*** Given text ***

So, this is the political and social landscape in which the United States became involved. The question is, has this engagement reached an end? Should it be changed, should it be altered? My answer is "No," that you can't really undo the events of the last 30 years in Iraq. The former regime destroyed a lot of the underpinnings of Iraqi society, and it is our job and our duty to try to re-weave them at all levels. At the level of the individual, at the level of neighborhood, families.
I was born and raised in a place called Habbaniyah, which is now known in the press as the "Heartland of Sunni Insurgents." I happen to be a Shiite. At no point in my youth was there any issue that a certain part of Habbaniyah was associated with a different sect. In fact, we took pride in our neighborhoods. We took pride that we were a strongly knit neighborhood community. We took pride in the city, and the city took pride vis-à-vis other towns and areas, and the other areas took pride vis-à-vis the country and the country as a whole took pride in itself vis-à-vis the rest of the world.
It is this sense of belonging that must be instilled in all Iraqis and this will not come through pious statements or through specific central policies. It will come, I believe, from a constant building up of the basic building blocks, as it were, of society once again. The involvement of the U.S. is important, not only as an outside agent, but in some cases as an arbiter and referee. That requires a great deal of sensitivity and understanding of the society in which the U.S. is now engaged. For better or worse--and I think for better--the U.S. engagement is going to be to the advantage of our country. It will produce a much better country and a much better society if that engagement is done with clarity, with consistency, and with sensitivity. We need more people who are able to engage with society on its own terms, maintain and respect the traditions of the country, nudge where necessary, pull back where necessary, cajole, guide, and stay out when necessary. This, I hope, is the new model.

*** End of Given text ***
*** Entries supplied ***

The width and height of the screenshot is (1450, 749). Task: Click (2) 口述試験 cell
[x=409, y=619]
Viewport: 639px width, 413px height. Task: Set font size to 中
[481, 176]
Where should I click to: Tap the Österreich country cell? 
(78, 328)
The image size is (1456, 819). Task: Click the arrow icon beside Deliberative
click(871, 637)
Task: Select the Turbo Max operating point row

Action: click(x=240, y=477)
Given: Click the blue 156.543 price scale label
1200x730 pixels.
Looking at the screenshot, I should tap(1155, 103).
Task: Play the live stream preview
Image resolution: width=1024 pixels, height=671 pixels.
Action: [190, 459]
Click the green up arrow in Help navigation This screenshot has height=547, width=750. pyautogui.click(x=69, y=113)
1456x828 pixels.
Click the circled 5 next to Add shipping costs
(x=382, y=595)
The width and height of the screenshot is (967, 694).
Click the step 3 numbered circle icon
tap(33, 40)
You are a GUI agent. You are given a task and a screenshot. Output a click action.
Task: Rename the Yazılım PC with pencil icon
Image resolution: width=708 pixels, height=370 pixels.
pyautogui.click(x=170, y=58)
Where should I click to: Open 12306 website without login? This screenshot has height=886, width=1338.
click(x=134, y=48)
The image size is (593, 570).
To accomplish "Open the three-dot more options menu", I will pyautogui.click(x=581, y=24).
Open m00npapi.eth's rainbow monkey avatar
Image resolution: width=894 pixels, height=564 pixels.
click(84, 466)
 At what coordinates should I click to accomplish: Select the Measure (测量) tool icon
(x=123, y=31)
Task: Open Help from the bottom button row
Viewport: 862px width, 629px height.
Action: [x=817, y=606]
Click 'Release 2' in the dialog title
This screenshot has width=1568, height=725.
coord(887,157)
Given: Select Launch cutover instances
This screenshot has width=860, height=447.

*** End of Entries supplied ***

**Required action 1**
Can you rewrite the paragraph of the passage on Iraq that begins "I was born and raised in a place called Habbaniyah" as a short list that keeps its main facts?
**Required action 2**
According to the passage on Iraq, what three qualities must U.S. engagement have to produce a much better country and society?
**Required action 3**
Continue the passage on Iraq from its last sentence.

**Task result 1**
- The speaker was born and raised in Habbaniyah, which the press now calls the "Heartland of Sunni Insurgents."
- The speaker is a Shiite.
- During the speaker's youth, no part of Habbaniyah was linked to a different sect.
- People took pride in their close-knit neighborhoods and in their city.
- That pride widened outward: the city compared with other towns, those areas compared with the country, and the country compared with the rest of the world.

**Task result 2**
Clarity, consistency, and sensitivity.

**Task result 3**
I'm encouraged by Ambassador Khalilzad's extremely adept performance to date. I sense also a change in the mood here in Washington towards a much more nuanced approach in a complex environment. I'm sure that the United States' engagement in Iraq, seen from the prism of history, will be seen to be what it is: a noble cause. It may have been badly managed, but there's still the opportunity to rectify these errors, and we look forward to more and more engagement of the United States of a qualitatively different nature.
Of course, the insurgency is a big 800-pound gorilla in the room. It has been justified on religious-ideological grounds, and that's very hard to change. This is the result of the neglect of nearly 70 years, of an attempt to re-write the history of Islam and its sects by a narrow group of people who have perverted the idea of modernism and have perverted the ideal of the identity of Islam. You suffered from it on 9/11; we've been suffering from it for decades.
Dr. Ali Abdul Ameer Allawi is the former Minister of Finance of the Republic of Iraq.